Little better pic. I just cant seem to capture the figure and color in this one.



It's a big old honkin bowl. About 6" tall.

Reactions: Like 3 | EyeCandy! 2 | Way Cool 1


----------



## TimR (Feb 2, 2020)

Time flies when drying big bowls, eh? Pretty massive bowl with nice streaking and chatoyance. Great job on the finishing, really brings it all out.

Reactions: Thank You! 1


----------



## trc65 (Feb 2, 2020)

Just about the right size for a popcorn bowl!

Beautiful bowl, color and streaking is fantastic!

Reactions: Thank You! 1 | Agree 1


----------



## woodtickgreg (Feb 2, 2020)

My cole jaws are not big enough, they where ok for my old lathe but not the new laguna. I gotta get a new larger set. Extensions aren't available for my old 10" jaws.


----------



## Tony (Feb 2, 2020)

I missed this thread the first time around, tough reading Kevin's posts...

How is Duck, anybody know?

Reactions: Agree 3


----------



## woodtickgreg (Feb 3, 2020)

Tony said:


> I missed this thread the first time around, tough reading Kevin's posts...
> 
> How is Duck, anybody know?


Tough reading Kevin's post but also makes me smile at the same time. Duck just disappeared, doesn't stay in touch with me anymore. Things happen, life changes, and people move on. I do miss both of them.

Reactions: Agree 2 | Sincere 1


----------



## woodtickgreg (Feb 3, 2020)

Well I ordered the larger nova cole jaws with the extensions. Believe it or not the best price I found online was through home depot.

Reactions: Like 2


----------



## DKMD (Feb 3, 2020)

Sweet bowl! I like the shape and size, and of course, the ambrosia and curl doesn’t hurt.

Reactions: Thank You! 1


----------



## sprucegum (Feb 3, 2020)

Thanks for finishing up on a old thread. Great looking bowl.

Reactions: Thank You! 1


----------



## woodtickgreg (Feb 3, 2020)

DKMD said:


> Sweet bowl! I like the shape and size, and of course, the ambrosia and curl doesn’t hurt.


I may take some off the bottom still.


----------



## woodtickgreg (Feb 5, 2020)

woodtickgreg said:


> Well I ordered the larger nova cole jaws with the extensions. Believe it or not the best price I found online was through home depot.


I got a text from home depot today, my new large cole jaws and extensions are in. They weren't expected for another 5 days or so. I'll go pick them up after work.

Reactions: Way Cool 1


----------



## CWS (Feb 5, 2020)

Great looking bowl!! You done good.

Reactions: Thank You! 1


----------



## morganns27 (Feb 9, 2020)

woodtickgreg, it looks awesome! By the way, here is I've found pretty cool DYI wood projects , where author are professionals of this wood working sphere.
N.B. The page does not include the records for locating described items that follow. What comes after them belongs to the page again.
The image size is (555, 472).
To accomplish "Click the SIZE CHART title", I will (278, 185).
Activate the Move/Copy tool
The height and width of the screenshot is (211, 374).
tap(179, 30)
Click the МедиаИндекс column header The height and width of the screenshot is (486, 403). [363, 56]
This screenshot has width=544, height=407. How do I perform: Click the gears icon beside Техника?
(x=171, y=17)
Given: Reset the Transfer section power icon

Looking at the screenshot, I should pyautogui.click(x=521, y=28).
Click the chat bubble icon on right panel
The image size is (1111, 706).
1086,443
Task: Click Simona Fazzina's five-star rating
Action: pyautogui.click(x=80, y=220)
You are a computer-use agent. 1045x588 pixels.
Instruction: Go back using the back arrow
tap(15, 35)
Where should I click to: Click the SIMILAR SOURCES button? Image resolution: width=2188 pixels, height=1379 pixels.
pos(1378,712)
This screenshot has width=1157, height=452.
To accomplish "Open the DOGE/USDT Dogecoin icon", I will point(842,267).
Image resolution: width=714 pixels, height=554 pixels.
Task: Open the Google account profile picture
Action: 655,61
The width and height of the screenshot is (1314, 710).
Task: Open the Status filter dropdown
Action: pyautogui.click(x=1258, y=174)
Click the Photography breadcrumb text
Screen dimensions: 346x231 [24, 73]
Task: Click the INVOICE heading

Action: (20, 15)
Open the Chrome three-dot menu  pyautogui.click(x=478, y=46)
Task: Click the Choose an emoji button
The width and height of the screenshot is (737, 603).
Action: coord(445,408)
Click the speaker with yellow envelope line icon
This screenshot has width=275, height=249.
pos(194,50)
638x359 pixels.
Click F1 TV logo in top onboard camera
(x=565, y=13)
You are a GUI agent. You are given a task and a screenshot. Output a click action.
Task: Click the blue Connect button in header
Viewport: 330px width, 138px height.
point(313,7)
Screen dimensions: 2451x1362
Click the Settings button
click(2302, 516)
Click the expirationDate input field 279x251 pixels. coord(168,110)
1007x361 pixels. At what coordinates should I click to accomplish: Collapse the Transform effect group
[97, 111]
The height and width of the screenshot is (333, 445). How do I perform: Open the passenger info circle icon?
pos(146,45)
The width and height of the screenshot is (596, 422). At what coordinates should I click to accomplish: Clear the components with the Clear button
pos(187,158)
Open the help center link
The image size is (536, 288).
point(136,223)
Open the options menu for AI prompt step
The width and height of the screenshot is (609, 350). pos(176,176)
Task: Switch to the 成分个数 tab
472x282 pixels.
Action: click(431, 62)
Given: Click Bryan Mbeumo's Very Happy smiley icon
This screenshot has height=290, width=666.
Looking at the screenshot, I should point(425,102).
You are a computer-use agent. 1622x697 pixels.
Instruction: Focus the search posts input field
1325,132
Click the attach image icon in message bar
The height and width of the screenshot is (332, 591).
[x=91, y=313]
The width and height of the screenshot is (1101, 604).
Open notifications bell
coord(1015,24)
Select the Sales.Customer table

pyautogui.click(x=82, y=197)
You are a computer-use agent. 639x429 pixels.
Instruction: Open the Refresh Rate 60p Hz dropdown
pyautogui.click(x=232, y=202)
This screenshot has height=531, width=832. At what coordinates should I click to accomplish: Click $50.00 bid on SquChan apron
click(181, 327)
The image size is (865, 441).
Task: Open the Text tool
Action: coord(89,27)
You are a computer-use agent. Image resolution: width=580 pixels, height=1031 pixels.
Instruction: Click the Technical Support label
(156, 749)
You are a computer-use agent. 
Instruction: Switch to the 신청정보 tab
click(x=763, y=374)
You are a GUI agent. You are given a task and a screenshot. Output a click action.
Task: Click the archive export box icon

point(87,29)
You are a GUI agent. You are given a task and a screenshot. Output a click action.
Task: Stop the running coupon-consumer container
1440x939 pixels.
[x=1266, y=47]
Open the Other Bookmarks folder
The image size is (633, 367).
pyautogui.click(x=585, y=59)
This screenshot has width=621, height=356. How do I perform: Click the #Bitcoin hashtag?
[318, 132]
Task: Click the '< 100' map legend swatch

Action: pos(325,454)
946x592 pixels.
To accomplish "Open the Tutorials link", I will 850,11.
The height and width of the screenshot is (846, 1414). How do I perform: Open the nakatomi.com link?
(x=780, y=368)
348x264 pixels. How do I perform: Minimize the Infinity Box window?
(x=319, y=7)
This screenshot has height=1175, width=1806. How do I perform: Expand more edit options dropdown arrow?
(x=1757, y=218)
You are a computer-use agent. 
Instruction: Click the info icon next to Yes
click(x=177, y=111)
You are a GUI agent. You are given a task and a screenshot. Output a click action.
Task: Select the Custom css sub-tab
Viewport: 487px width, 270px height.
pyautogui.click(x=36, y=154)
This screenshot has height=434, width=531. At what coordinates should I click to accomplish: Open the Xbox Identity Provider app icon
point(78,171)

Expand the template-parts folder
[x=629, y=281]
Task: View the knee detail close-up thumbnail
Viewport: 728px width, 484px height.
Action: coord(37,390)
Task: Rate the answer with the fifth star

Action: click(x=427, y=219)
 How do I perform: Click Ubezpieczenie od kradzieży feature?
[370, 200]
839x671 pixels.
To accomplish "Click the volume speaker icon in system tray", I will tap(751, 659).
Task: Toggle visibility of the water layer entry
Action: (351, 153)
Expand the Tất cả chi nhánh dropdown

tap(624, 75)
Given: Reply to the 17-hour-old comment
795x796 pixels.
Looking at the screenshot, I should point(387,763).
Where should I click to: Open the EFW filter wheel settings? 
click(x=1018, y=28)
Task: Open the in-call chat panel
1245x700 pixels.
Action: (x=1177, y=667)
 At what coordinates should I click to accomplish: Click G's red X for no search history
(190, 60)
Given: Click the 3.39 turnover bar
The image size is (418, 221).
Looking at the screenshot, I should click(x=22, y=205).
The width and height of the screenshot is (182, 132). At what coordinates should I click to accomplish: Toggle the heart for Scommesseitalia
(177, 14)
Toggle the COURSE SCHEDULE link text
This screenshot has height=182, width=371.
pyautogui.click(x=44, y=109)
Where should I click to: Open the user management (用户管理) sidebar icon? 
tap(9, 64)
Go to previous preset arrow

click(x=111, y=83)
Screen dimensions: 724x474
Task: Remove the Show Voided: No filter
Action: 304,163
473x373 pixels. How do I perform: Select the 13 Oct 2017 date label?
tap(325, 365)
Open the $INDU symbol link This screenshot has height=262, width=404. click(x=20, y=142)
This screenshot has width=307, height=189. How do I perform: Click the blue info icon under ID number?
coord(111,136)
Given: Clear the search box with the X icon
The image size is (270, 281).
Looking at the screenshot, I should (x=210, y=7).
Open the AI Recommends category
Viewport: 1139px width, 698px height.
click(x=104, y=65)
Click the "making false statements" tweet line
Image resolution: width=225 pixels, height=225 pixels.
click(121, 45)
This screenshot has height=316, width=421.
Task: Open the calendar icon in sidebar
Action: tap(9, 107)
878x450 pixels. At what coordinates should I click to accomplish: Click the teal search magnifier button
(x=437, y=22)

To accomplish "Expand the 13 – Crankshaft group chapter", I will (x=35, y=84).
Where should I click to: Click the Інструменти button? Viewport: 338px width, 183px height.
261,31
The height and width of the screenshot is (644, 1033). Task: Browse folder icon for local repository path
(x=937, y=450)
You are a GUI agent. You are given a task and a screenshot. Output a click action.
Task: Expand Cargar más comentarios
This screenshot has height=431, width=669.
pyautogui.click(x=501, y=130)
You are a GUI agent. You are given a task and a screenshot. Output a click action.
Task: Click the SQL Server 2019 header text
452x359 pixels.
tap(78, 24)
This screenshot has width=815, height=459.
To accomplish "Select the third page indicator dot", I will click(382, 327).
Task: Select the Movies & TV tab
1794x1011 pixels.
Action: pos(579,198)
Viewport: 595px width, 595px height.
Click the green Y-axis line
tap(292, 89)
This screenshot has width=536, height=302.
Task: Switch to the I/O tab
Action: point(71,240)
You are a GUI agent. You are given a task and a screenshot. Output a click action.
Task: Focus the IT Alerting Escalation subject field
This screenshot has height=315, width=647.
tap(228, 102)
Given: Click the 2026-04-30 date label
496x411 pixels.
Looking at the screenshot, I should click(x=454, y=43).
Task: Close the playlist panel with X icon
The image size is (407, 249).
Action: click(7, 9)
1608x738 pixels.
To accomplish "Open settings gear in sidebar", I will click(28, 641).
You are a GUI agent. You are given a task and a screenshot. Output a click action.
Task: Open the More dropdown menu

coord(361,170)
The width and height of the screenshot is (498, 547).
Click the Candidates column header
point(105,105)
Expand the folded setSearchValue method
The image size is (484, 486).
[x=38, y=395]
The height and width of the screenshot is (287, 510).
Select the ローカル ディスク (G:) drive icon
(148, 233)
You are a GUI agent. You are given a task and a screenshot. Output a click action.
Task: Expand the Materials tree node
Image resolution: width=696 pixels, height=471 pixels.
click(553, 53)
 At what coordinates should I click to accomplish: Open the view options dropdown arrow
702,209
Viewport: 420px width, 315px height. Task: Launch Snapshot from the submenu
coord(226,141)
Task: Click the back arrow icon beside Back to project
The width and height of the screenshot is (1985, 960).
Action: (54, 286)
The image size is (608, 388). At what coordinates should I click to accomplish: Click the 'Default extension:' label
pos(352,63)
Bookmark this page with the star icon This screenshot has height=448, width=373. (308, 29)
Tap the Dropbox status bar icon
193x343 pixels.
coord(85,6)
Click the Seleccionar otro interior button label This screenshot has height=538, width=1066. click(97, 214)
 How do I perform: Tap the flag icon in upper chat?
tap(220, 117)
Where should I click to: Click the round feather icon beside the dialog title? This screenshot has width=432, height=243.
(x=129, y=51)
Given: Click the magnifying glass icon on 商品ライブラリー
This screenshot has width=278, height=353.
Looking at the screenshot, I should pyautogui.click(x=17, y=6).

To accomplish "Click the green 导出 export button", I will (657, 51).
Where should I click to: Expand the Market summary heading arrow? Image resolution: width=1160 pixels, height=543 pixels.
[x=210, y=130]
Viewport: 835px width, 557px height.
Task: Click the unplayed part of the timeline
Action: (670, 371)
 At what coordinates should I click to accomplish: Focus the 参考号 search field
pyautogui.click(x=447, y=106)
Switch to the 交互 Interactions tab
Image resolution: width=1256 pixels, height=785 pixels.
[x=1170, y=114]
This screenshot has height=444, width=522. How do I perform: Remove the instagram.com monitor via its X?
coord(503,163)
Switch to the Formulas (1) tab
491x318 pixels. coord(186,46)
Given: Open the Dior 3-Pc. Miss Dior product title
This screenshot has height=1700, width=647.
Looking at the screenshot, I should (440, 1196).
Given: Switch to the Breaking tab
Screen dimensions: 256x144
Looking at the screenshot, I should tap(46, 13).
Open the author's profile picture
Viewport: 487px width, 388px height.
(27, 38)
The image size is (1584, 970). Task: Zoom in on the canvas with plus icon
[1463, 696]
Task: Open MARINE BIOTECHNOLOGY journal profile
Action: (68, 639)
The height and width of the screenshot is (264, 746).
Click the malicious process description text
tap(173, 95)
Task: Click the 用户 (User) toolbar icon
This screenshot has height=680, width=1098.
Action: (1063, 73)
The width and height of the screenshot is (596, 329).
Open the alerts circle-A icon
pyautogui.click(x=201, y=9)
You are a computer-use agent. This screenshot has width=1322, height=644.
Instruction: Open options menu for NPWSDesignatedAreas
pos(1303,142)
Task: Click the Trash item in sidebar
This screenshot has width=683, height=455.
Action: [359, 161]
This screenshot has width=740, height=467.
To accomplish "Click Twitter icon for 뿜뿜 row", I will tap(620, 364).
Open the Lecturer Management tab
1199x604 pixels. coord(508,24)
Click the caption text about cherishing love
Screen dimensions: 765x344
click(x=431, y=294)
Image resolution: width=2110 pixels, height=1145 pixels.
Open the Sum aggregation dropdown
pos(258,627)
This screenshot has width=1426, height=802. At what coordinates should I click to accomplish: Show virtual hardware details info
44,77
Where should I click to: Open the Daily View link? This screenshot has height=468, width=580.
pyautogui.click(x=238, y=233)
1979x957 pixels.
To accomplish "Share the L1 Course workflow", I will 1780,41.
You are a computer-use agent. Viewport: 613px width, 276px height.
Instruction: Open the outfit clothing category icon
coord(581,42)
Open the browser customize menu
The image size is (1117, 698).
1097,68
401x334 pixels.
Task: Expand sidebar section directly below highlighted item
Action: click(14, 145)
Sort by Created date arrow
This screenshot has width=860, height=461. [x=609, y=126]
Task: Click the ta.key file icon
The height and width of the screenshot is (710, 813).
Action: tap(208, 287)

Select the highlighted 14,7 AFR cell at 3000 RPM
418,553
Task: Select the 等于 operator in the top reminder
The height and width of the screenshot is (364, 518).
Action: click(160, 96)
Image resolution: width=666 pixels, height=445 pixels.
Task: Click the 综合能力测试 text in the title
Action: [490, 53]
They've collected dozens of different articles about wood processing and wood-finishing as well. You should pay attention for it...


----------



## woodtickgreg (Feb 9, 2020)

Well since I got my new cole jaws I reversed the large maple bowl and finished the bottom.
Mounted up and ready to cut.


 I took about 1" off the bottom.


 it's hard to see in the pic but the bottom has a rounded foot around the outside edge.


 I think the side profile is better now that its shorter. Removing the material from the bottom is just what it needed.


 
I'm calling this one done.

Reactions: Like 1 | EyeCandy! 3


----------



## woodtickgreg (Feb 9, 2020)

And since the cole jaws where still mounted up I reverse mounted the other ambrosia maple turning to recut the mortice for the jaws. This one really warped and was an egg!
Before I can do anything I need to recut the mortice.


 see how close the bowl is to the rest.....


 
And after a 1/4 turn..........its warped about a 1/2" out of round after drying.


 
It gives a little Perspective on how out of round it became. I was really concerned if I would be able to save it.



But I was able to recut the outside and get the shape I was going for.



It is really dry and really hard now.

Reactions: Like 2 | EyeCandy! 1


----------



## woodtickgreg (Feb 9, 2020)

Sanded to 220 grit on the outside.



Theres some nice curl in this one too.



I broke out my hollower to re cut the inside curve and under the rim.


 

 
I had some nasty tearout on the inside that I just couldn't cut out. I had a couple of nasty catches even turning at 1000rpm with a sharp carbide. So rather than take the chance of ruining this piece I broke out the 80 grit cutting tool, aka known as sandpaper. I'll just sand it out.


 Almost there, lots of sanding on the inside yet. It's a big donut!



I cant wait to get the finish on this one, I think it's really going to pop and come alive with the finish. It has ambrosia streaks, curl, and chatoyance.

Reactions: Like 3


----------



## woodtickgreg (Feb 15, 2020)

Sanded to 400. Just cell phone pics.


 with a friction polish and wax.


 Shiney but not to shiney, very smooth to the touch.


 I'm calling this one done. The wood really makes this piece.


 

 The bottom is finished and signed.

Reactions: EyeCandy! 2 | Way Cool 2


----------